El estereotipo es la combinación de dos palabras griegas que significan marca solida, generalmente son creencias negativas e ilógicas que limitan la creatividad y que sólo se pueden cambiar mediante el razonamiento personal sobre el tema.
Los estereotipos están constituidos por ideas, prejuicios, actitudes, creencias y opiniones preconcebidas, impuestas por el medio social y cultural que se aplican de forma general a todas las personas pertenecientes a una categoría, sexo, nacionalidad, edad, orientación sexual, procedencia geográfica, entre otros.
Los estereotipos han tenido un fuerte impacto en la relación de los hijos con sus padres, de los adolescentes con sus maestros, en la visión anatómica de la sexualidad, la concepción de la moda, la alimentación e incluso en el comportamiento social.
Hay personas creadoras de su propio estereotipo, todo depende de la forma en que te tratas a ti mismo, si dices: Soy demasiado bruto para entender esto, o soy demasiado fea o gorda para que tal persona se fije en mí, terminas por creer que es así. No podemos olvidar que los estereotipos alteran y modifican la psiquis y como consecuencia el curso de la sociedad, pues más de una persona finge ser lo que no es en un intento por ser aceptados.
Si estas convencido de que no puedes alcanzar el éxito porque no encajas con las figuras que lo simbolizan, caminas directo al fracaso.
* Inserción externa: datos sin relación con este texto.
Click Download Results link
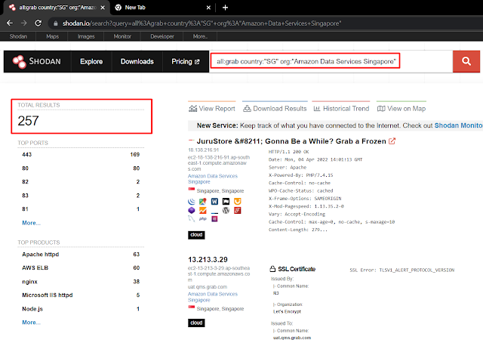The width and height of the screenshot is (483, 346). pos(275,109)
Si crees que eres muy viejo para algo terminarás actuando como un anciano. Cada uno de nosotros ve en su espejo personal lo que de forma consiente o inconsciente desea ver. A veces los estereotipos son una justificación que esconde el miedo.
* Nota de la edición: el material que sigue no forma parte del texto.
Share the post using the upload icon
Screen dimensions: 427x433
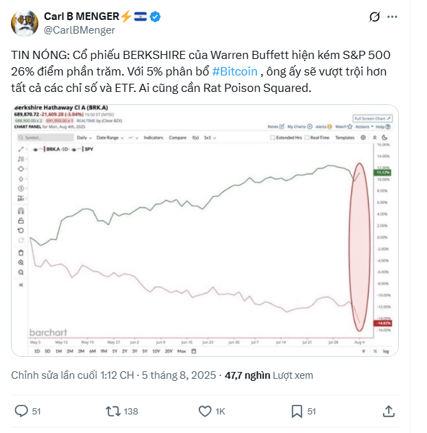(389, 411)

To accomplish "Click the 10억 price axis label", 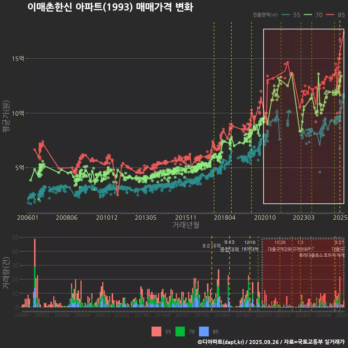I will [x=19, y=113].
Los estereotipos se transmiten y promueven por diversas vías, tales como la educación formal y la educación informal, principalmente en el núcleo familiar y a través de los medios de comunicación. Cuando prendes la televisión, escuchas la radio, abres un periódico o leemos una revista, abrimos nuestra mente a una serie de ideas y de imágenes que, si bien, por un lado, reflejan la realidad, nos informan y nos entretienen, por otro lado presentan una visión minimizada, edulcorada y tendenciosa de cómo vivir, cómo pensar, cómo vestir, cómo debemos ser y actuar. La comunicación en función de la publicidad está repleta de estereotipos que van desde la ropa que se debe usar hasta la marca de jabón que se debe comprar.
La crianza de los padres es importantísima a la hora de crear estereotipos, yo diría que determinante. Si crías a un hijo menospreciándolo comparándolo con otros niños todo el tiempo, criticándolo por no ser lo suficientemente alto o delgado o por ser justo lo contrario, por el color de su piel o por la estructura de su rostro, por no encajar en los patrones de belleza actual, tendrás un ser humano inseguro y con muy baja autoestima, en cambio sin importar el físico, color de la piel, textura del cabello, si infundes amor, valor, confianza, estás educando a un niño que por encima de todas las cosas confiará en sí mismo.
Frases como:
No hables en ese tono porque pareces una niña.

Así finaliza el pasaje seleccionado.